If you are still in radiology, I'm not surprised by this. Radiology is one of the few times that you can be a doctor and expect to work something like a 9-5 day.
There are other ways to have a decently normal life as a doctor, but on average it's a pretty hard life.
True, but I knew about the lifestyle when I picked radiology, and it is a very hard residency to get. There are others with a similar lifestyle, like Dermatology, Ophthalmology, and Radiation Oncology. Guess what? They are the hardest residencies to get into when you finish medical school.
I should make clear why I'm replying in this thread. The world needs good doctors, and I want bright and ambitious readers of this site to know that there is a potential upside.
I know this is off-topic, but I figured I'd take the opportunity to ask:
As a medical student who aspires to enter radiology and ultimately own imaging centers, like you, what advice can you offer that'd help me and other HN-med students position ourselves to be appealing candidates for a radiology residency?
I don't know any secrets. It's hard to get a radiology residency. You need good grades. I don't think research experience matters. It also helps to be somewhat normal. The people interviewing you for residency have to be willing to sit next to you for four years, so if you're a "closet case" they might pass on you, even if you look good on paper.
A nice guy, he was glad to help when I was thinking of starting up an imaging center. (The upshot from the meeting is that you have to have a tie in with a hospital and be aware that the hospital could end up doing the same in house etc. He's a businessman and a MD and would have profited from the association so I believe the advice was honest. Of course it's only one data point out of many you will collect.)
Sorry, but I wanted to be completely honest. There were a few guys like me in my medical school. There needs to be a counterpoint to the doom and gloom reports of "no life" and "living hell".
(Not a med student, but I double majored in two different engineerings so I had a pretty tough road)
Honestly I think people over rate how difficult school is.
I was definitely in the camp of 'it's so fucking hard, I have no life, it's horrible' etc etc etc. And I'm a smart guy. Guess what, when I actually went through and figured out how much time I was spending working, it wasn't that much. If you clear out the procrastination and bullshit and just sit down and work hard while you are working, it's not bad.
Then you actually have free time.
I struggled with this for years, but working at 50% effort for twice as many hours is a horrible way to go about things because you end up living a miserable life.

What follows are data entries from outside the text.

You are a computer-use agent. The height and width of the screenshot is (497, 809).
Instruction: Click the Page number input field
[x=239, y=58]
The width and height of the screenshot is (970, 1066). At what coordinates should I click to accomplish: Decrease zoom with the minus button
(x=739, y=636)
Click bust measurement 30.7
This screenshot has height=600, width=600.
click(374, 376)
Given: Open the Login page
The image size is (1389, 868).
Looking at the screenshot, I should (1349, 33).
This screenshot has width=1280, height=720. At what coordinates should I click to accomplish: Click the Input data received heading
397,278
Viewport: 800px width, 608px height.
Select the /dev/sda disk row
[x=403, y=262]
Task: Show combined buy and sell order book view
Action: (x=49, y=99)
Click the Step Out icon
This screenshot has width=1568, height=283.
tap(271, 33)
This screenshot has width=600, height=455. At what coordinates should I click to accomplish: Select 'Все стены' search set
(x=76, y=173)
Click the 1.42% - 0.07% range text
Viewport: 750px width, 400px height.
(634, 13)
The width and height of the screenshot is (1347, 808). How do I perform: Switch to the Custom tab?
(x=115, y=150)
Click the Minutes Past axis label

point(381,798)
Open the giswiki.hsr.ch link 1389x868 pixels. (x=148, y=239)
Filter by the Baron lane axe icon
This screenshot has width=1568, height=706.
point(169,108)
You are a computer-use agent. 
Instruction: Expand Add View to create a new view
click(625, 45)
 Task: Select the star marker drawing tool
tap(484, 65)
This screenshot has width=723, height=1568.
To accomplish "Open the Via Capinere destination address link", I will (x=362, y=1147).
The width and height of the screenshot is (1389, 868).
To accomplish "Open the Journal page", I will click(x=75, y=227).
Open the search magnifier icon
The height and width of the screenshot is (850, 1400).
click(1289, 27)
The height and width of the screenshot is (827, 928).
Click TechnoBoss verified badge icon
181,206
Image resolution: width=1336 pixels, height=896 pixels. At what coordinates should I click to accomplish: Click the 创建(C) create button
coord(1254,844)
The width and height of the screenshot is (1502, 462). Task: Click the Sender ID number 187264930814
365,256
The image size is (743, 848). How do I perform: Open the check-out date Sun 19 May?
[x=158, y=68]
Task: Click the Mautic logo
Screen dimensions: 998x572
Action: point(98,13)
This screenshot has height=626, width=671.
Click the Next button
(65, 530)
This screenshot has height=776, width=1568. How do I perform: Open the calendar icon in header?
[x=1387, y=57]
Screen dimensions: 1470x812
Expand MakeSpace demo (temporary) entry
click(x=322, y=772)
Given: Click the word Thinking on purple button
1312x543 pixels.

At my graduation they announced the valevictorian. It was one of my friends. We had no idea. He never talked about grades. He never bitched about work. He went out drinking nearly every day of the week. He spent a lot more time chasing women than chasing grades. But when he went to the library to work, he worked.
Remember, 6 hours a day of hard work is worth a lot more than 12 hours of half assed work, and thats what he did. That leaves 18 hours a day to enjoy yourself.
"but working at 50% effort for twice as many hours is a horrible way to go about things because you end up living a miserable life."
For how long? The years of college and graduate school?
Misery is not working hard enough and then ending up being one of those people unemployed in later years. (Which I agree can happen to anyone obviously.)
"6 hours a day of hard work is worth a lot more than 12 hours of half assed work"
True. But you will never be able to work as long and as hard as you can when you are young. The fun comes later.
And once you have a family and kids all bets are off as
far as how much you can work.
Look different things are important to different people.
But in life (as in entrepreneurship) you never know the thing that you do that will eventually benefit you. You have to learn and do as much as you can. I can trace things now that are of great benefit today that I did 15 years ago by foregoing a summer and actually summers of fun.
It's easy to look back (even roentgen at 800k) and say "look it all worked out for me and I was able to party". But we don't really have much data to support that strategy (an outlier as pointed out by verisimilitude) and in fact it doesn't really make sense that you can put in half the work and do AS WELL as putting in more of an effort without completely wearing yourself down.
There are other ways to have a decently normal life as a doctor, but on average it's a pretty hard life.